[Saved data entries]
::::::::::

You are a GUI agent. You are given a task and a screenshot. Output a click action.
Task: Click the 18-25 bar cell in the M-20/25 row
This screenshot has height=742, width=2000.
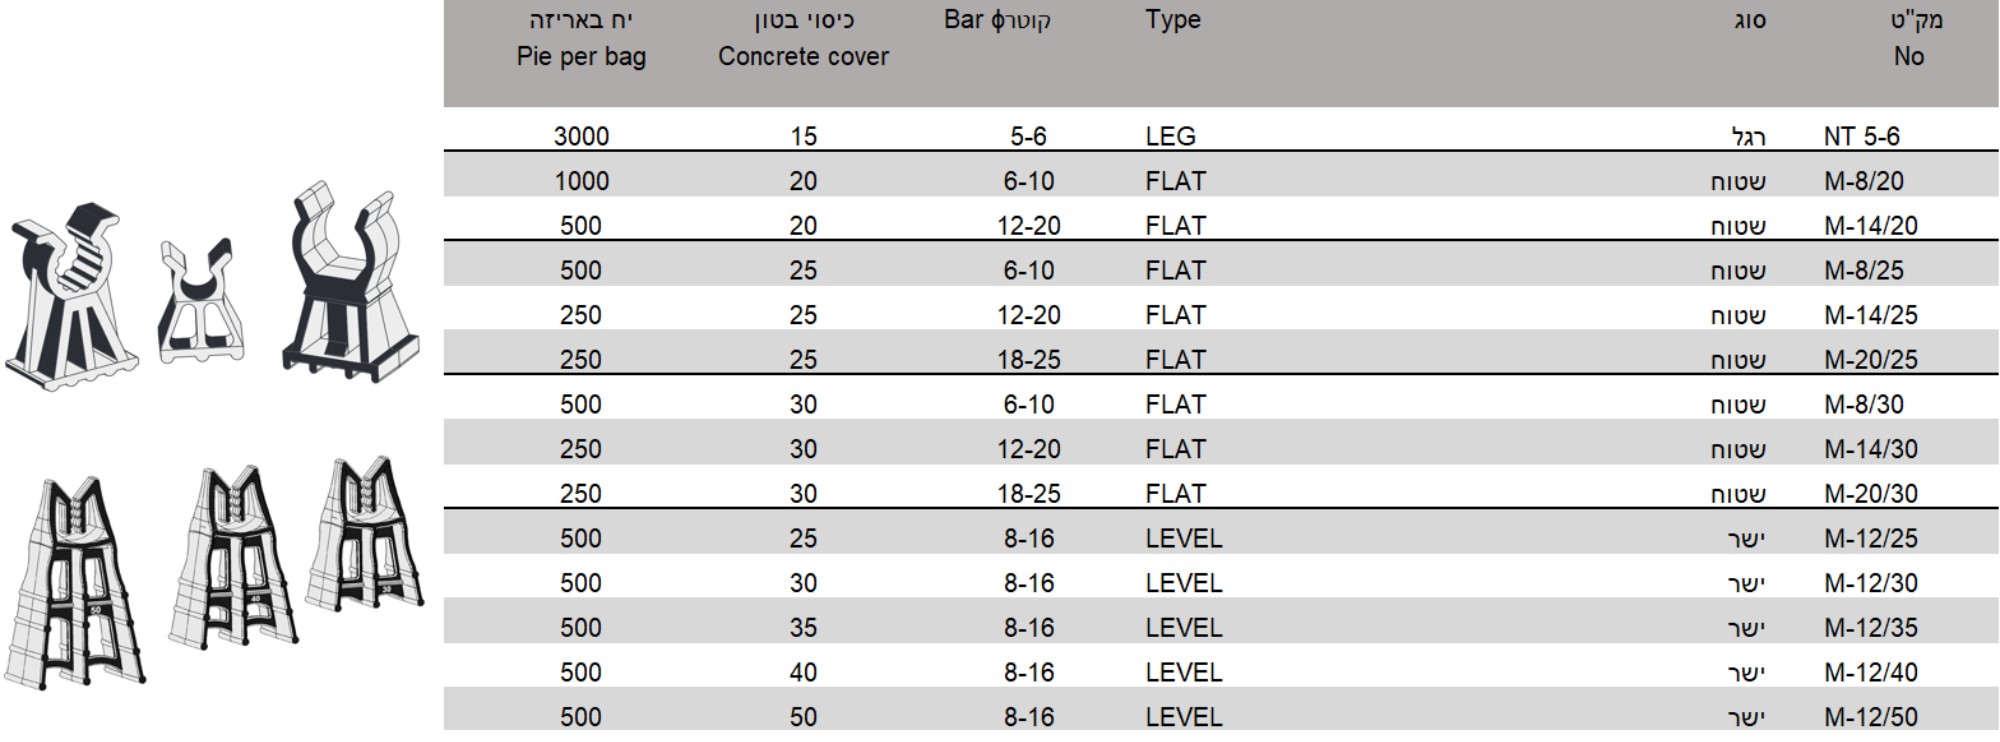(x=1028, y=360)
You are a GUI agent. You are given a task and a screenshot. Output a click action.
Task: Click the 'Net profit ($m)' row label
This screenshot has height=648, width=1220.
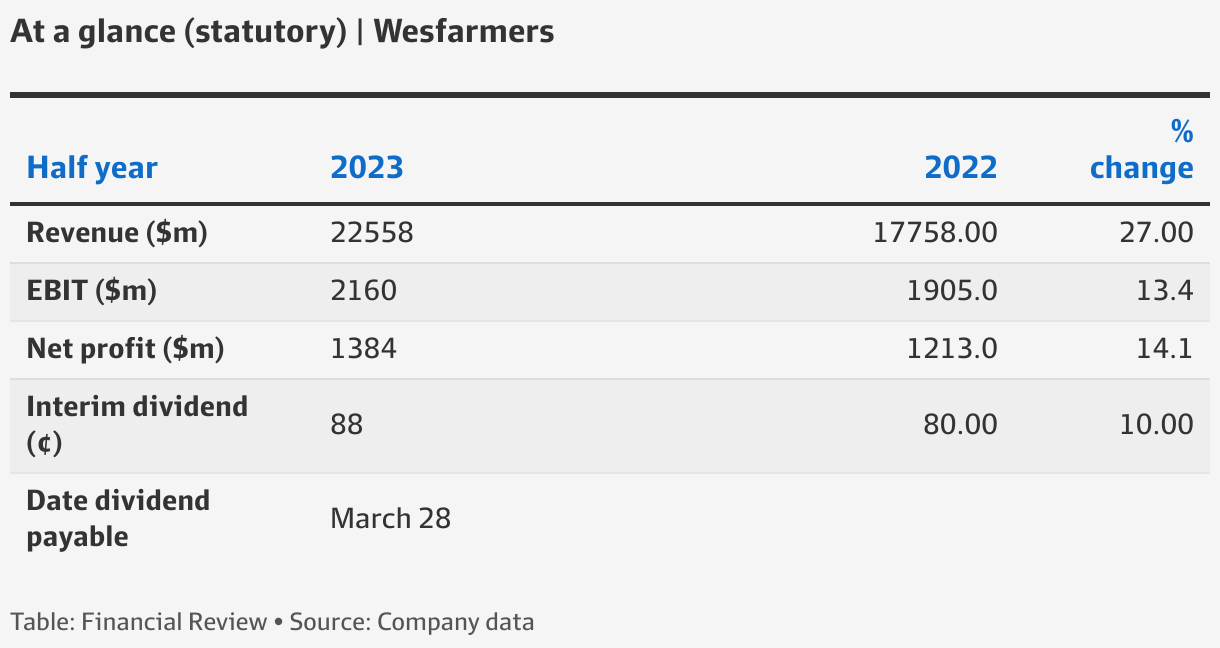pos(125,349)
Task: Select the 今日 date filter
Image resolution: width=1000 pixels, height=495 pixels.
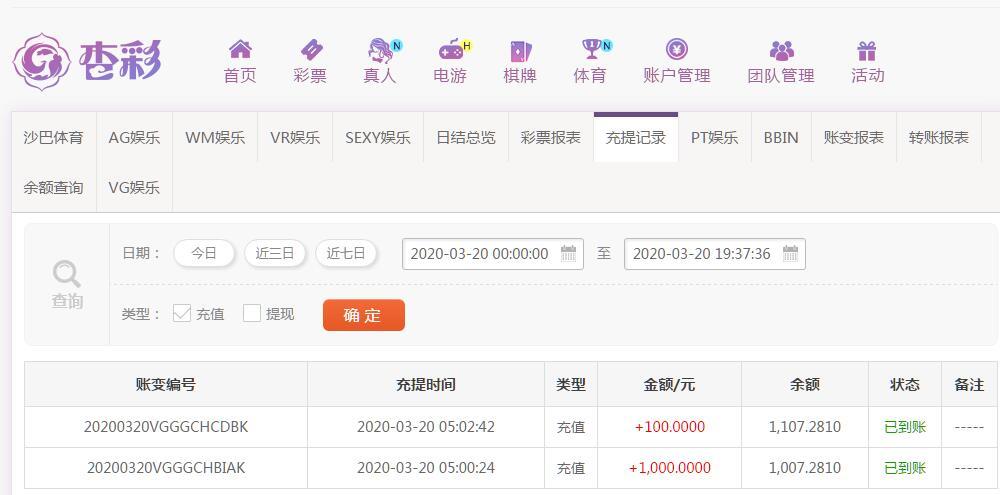Action: (204, 253)
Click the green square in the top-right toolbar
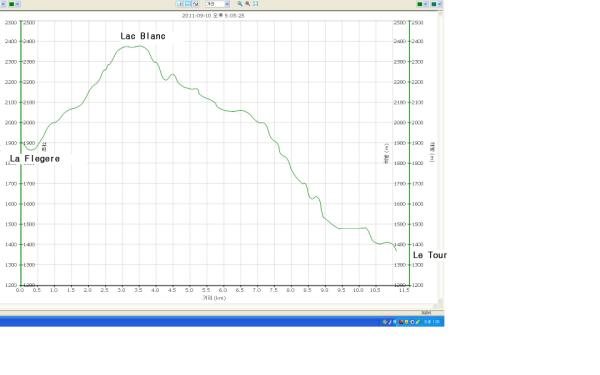 pyautogui.click(x=420, y=4)
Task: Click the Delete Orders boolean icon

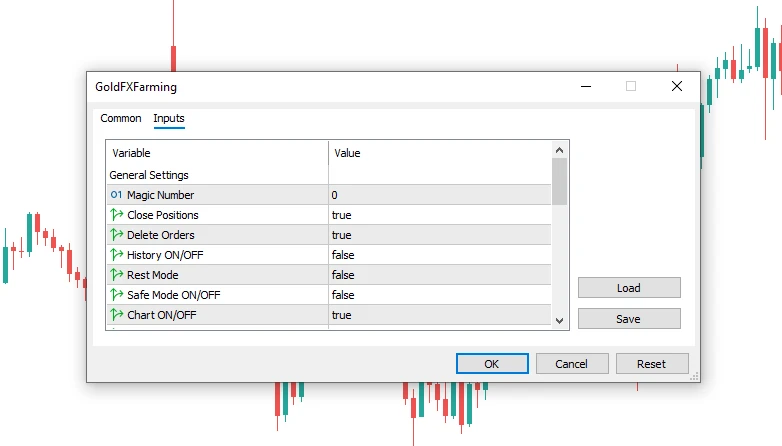Action: 116,235
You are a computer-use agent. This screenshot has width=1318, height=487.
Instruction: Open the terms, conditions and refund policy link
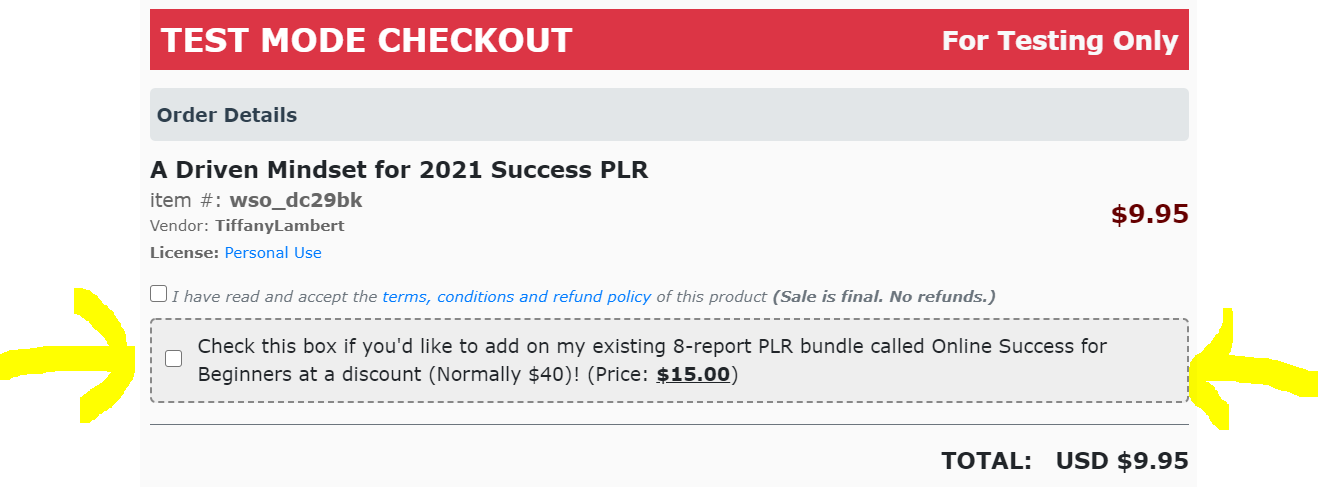tap(516, 297)
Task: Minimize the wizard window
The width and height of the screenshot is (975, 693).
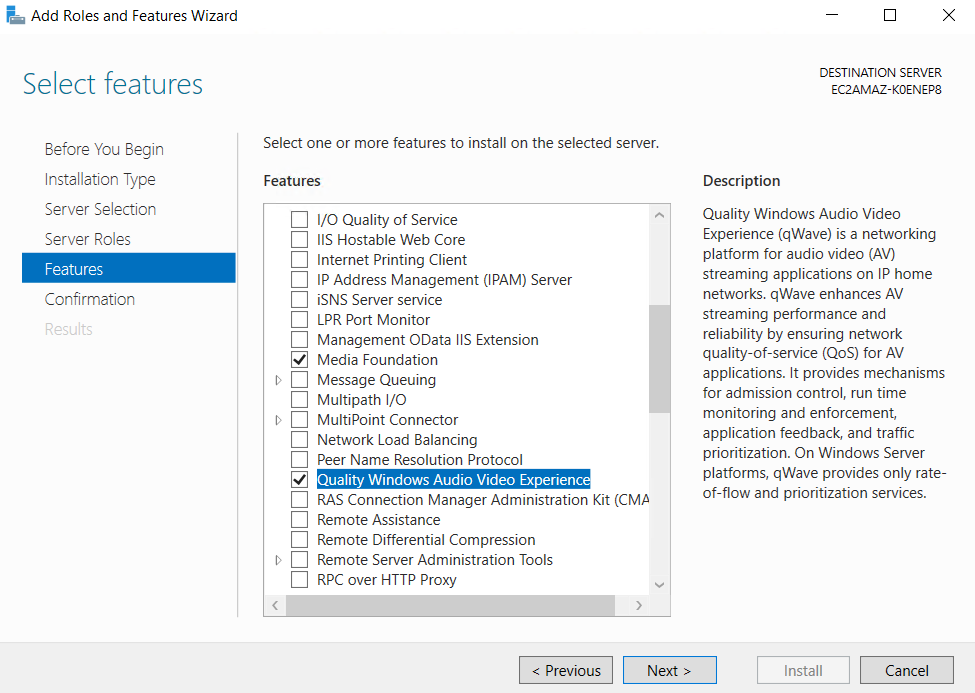Action: tap(831, 15)
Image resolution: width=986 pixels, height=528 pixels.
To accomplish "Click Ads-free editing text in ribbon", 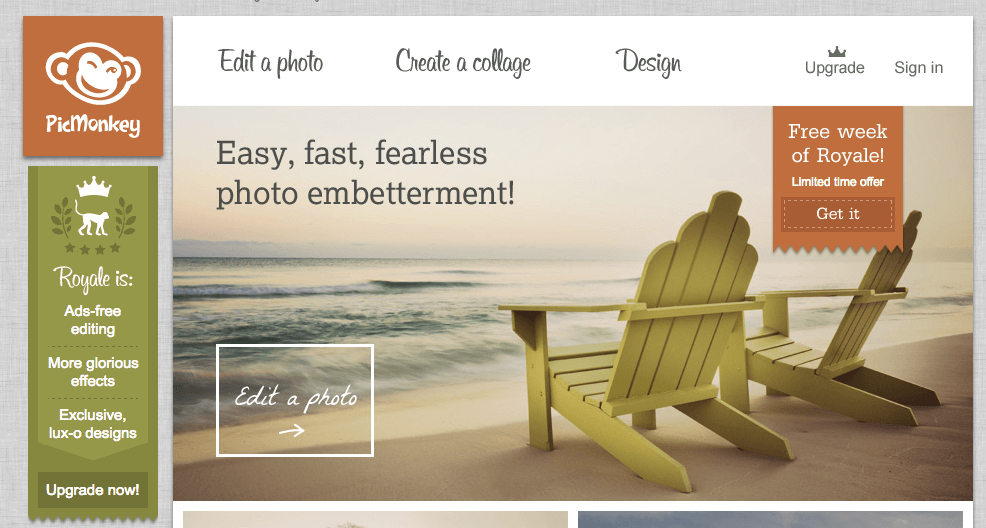I will pos(93,320).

::::::::::

■ PROBLEM DETAILS ■
Although pictures appear among the entries, please set down only the lines from the one with "This screenshot has height=742, width=2000." up to and including the one with "Task: Select the 今日 date filter", word for word.

■ EXERCISE RESULT ■
This screenshot has height=742, width=2000.
(x=1028, y=360)
You are a GUI agent. You are given a task and a screenshot. Output a click action.
Task: Click the 'Net profit ($m)' row label
This screenshot has height=648, width=1220.
pos(125,349)
Task: Select the 今日 date filter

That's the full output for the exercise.